For finetuning GPT-2 on custom text, my gpt-2-simple package (https://github.com...

AdamDKing · on Aug 20, 2019

>How exactly the large GPT-2 models are deployed is a mystery I really wish was open-sourced more.

TalkToTransformer.com uses preemptible P4 GPUs on Google Kubernetes Engine. Changing the number of workers and automatically restarting them when they're preempted is easy with Kubernetes.

To provide outputs incrementally rather than waiting for the entire sequence to be generated, I open a websocket to a a worker and have it do a few tokens at a time, sending the output back as it goes. GPT-2 tokens can end partway through a multi-byte character, so to make this work you need to send the raw UTF-8 bytes to the browser and then have it concatenate them _before_ decoding the string.

While my workers can batch requests from multiple users, the modest increase in performance is probably not worth the complexity in most cases.

jcims · on Aug 21, 2019

Any thoughts on the larger model? Doesn't seem materially better than the last one. Maybe the fine tuning exercises will show the benefit?

gwern · on Aug 20, 2019

I've already tried training with nshepperd's codebase. Sampling works, but even with the memory checkpointing and freezing the embedding and using SGD rather than Adam, it OOMs on a 1080ti's 11GB. Either additional tricks or CPU training are going to be required.

newhaus1994 · on Aug 20, 2019

I'm the lead researcher on the Middlebury Institute project looking at fine-tuning the bigger models, and I got OOM on 745M and 1.5B originally. I had to get an Azure instance with 24GB VRAM to handle it (using nshepperd's codebase). It works, but takes a while (~500 epochs takes 12 hours on a 100k word training dataset).

gwern · on Aug 20, 2019

Ouch! So 11GB is nowhere close to being enough, then. I wonder if even switching to FP16 will be adequate?

newhaus1994 · on Aug 20, 2019

Might be able to get 745M down to work on a single GPU. I'm definitely not using all 24GB, so fp16 might be able to get it down enough.

sdan · on Aug 21, 2019

How would you use fp16 to get it to work on a single GPU? And if you did, what GPU should you use?

minimaxir · on Aug 20, 2019

Figured. I'll make changes to allow sampling from the default model more easily.

p1esk · on Aug 20, 2019

Are you using FP16?

gwern · on Aug 20, 2019

No. We weren't sure if that'd be a good idea since it wasn't trained with low-precision, and 345M thankfully didn't require going that far. 744M might, though. (Another option is model parallelism since I have 2 GPUs and that might be enough, perhaps freezing more layers and training incrementally, or reducing the 1024 token window to smaller ones like 700.)

JonathanFly · on Aug 20, 2019

On the NVIDIA GPT- 2 implementation:

>What would be the largest model one could train across 2x 2080Ti?

>~800M gpt2. this is largely due to the memory required to House parameters + optimizer states. If one uses a smaller optimizer than Adam training something larger should be possible. Make sure to turn on activation checkpointing with —checkpoint-activations

https://twitter.com/TheRealRPuri/status/1161322580126470145

gwern · on Aug 20, 2019

They haven't released such models, though, and I don't know if it would be drop-in compatible with the OA GPT-2-774M checkpoint (they're training their own GPT-2s using their own webtext corpus).

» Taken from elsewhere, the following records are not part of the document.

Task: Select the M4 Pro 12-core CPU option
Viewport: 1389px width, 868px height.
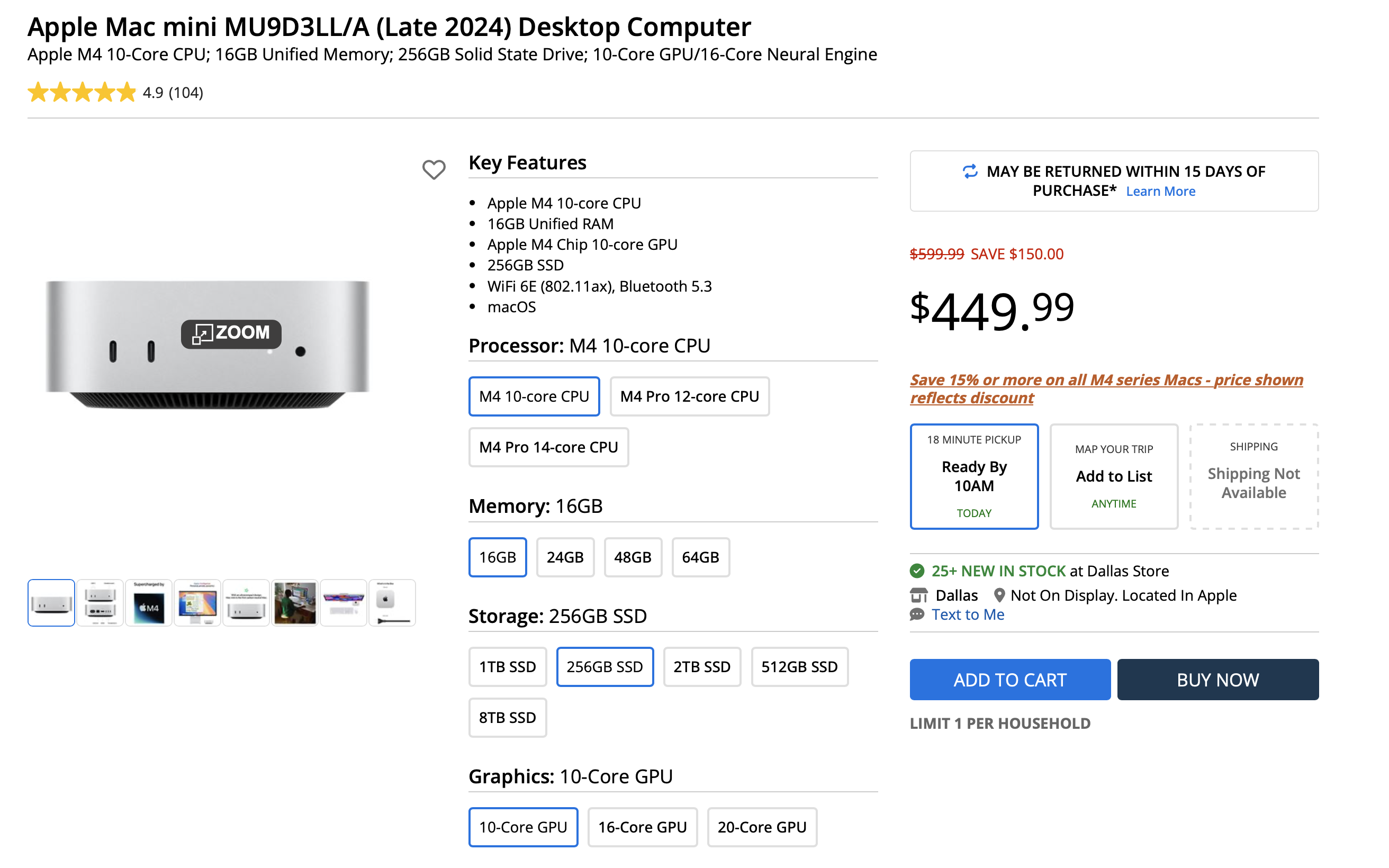Action: click(x=689, y=396)
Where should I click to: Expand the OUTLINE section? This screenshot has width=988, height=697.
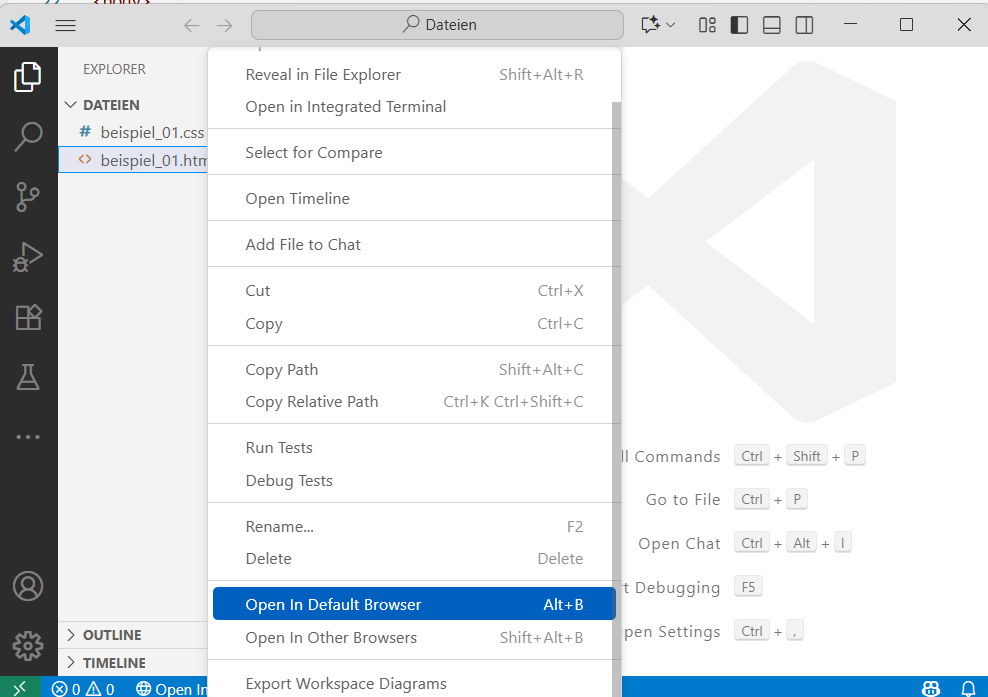point(112,635)
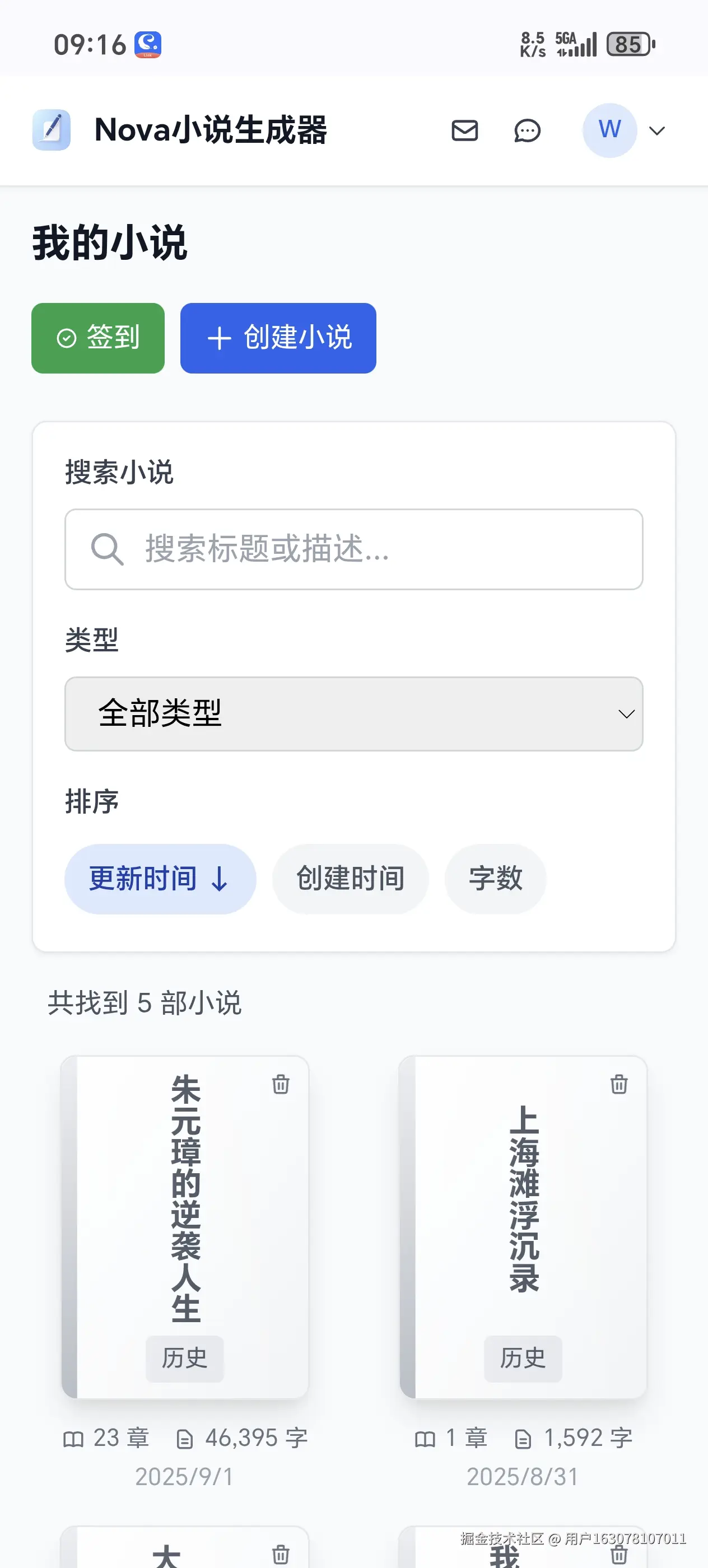Delete 上海滩浮沉录 via trash icon
Image resolution: width=708 pixels, height=1568 pixels.
coord(618,1085)
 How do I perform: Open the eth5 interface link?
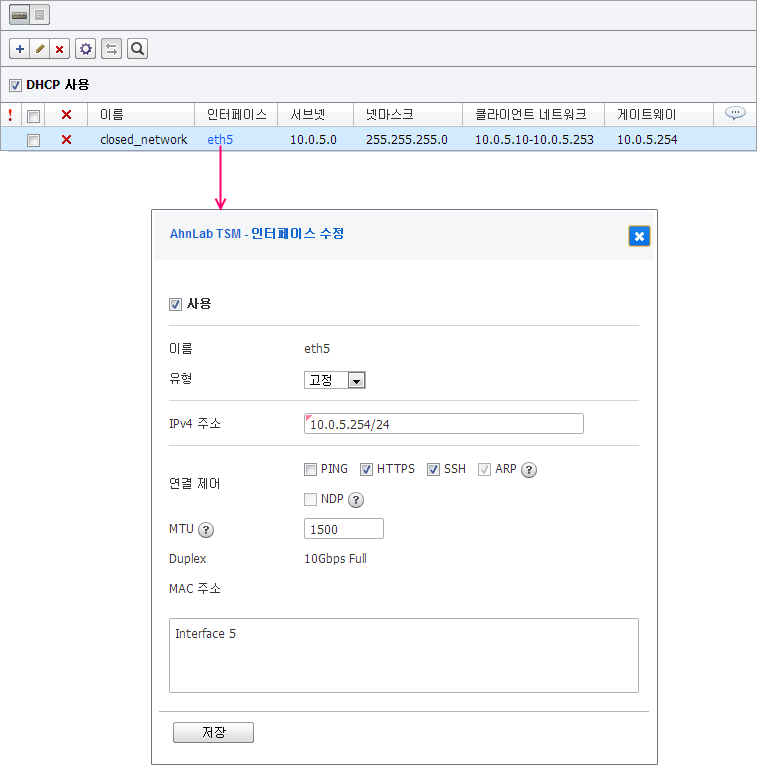tap(220, 140)
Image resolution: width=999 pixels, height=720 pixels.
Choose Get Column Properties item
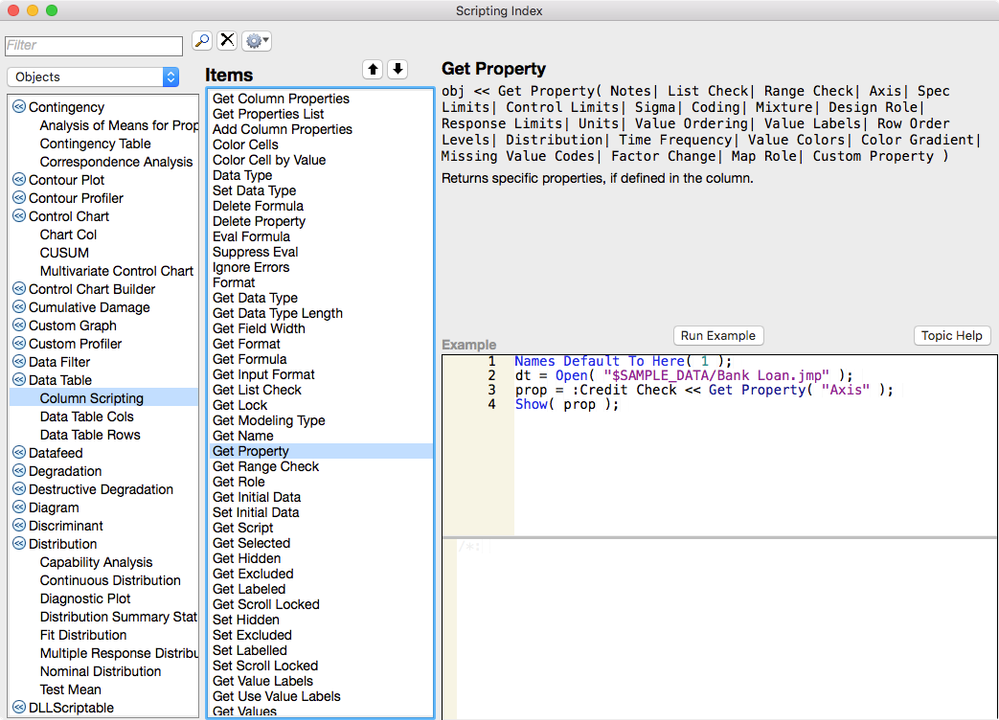coord(281,99)
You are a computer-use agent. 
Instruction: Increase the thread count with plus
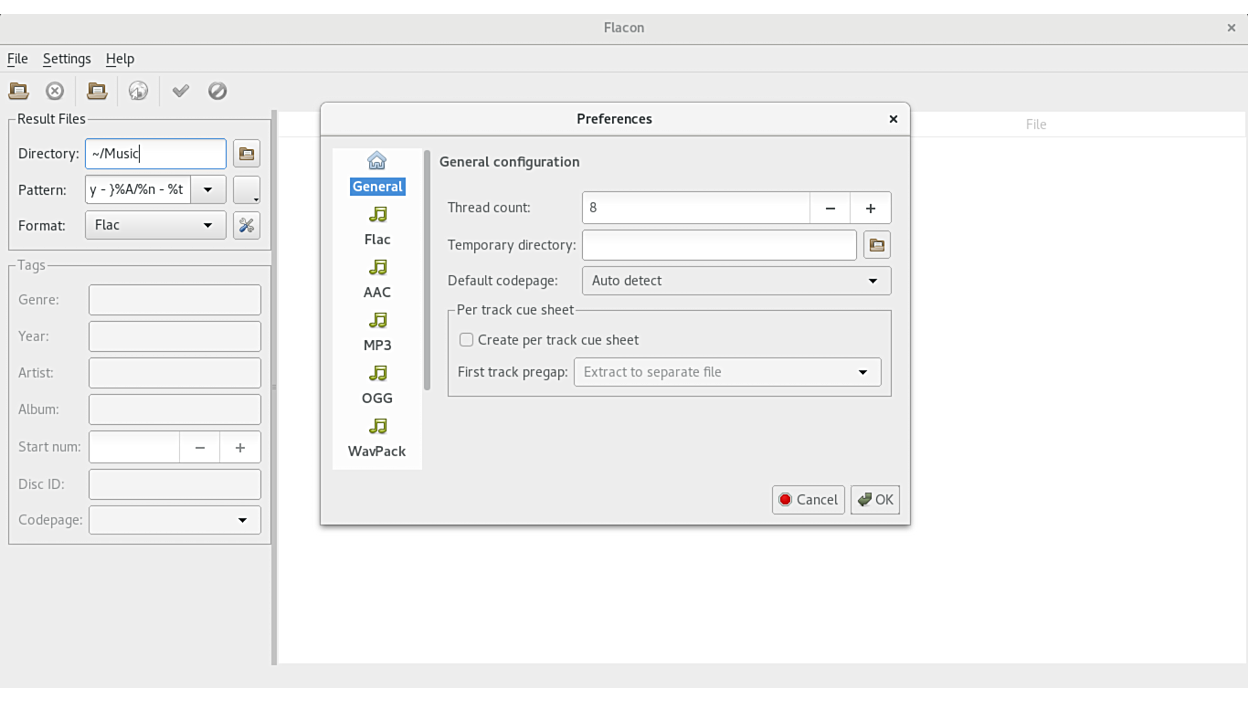(870, 208)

JonathanFly · on Aug 20, 2019

I haven't look into at all myself, but he also said:

>We do provide training code that should work out of the box for gpt2 117M/345M

https://twitter.com/TheRealRPuri/status/1161319745259393024

p1esk · on Aug 20, 2019

It would take forever (or $$$) to train even 117M model from scratch.

JonathanFly · on Aug 20, 2019

I read that meaning you can start with the actual pre-trained GPT-2 models but I never got an answer when I specifically asked if that was the case.

The_rationalist · on Aug 20, 2019

You maybe should try tensorflow automatic mixed precision! https://github.com/zihangdai/xlnet/pull/200

slashcom · on Aug 20, 2019

fp16 saves a lot of memory and is worth doing. I've not had trouble fine tuning all these models with fp16.

sdan · on Aug 21, 2019

Have you fine tuned 774 successfully using a single GPU?

p1esk · on Aug 20, 2019

I recommend Nvidia Apex, it offers several ways to mix precision.

the8472 · on Aug 20, 2019

Possibly a stupid question, but does AMD lift such restrictions on models with its unified memory, by allowing the GPU to "page out" chunks of vram to system ram?

p1esk · on Aug 20, 2019

My guess is it would be much slower, because GPU processor would wait for data. Compare bandwidth - system RAM to GPU memory (PCIe): 16GBps vs GPU memory to GPU processor: 900GBps.

minimaxir · on Aug 20, 2019

No idea how modeling works on AMD. (most discussions are about NVidia/CUDA)

vimy · on Aug 20, 2019

Isn't that a macOS specific feature?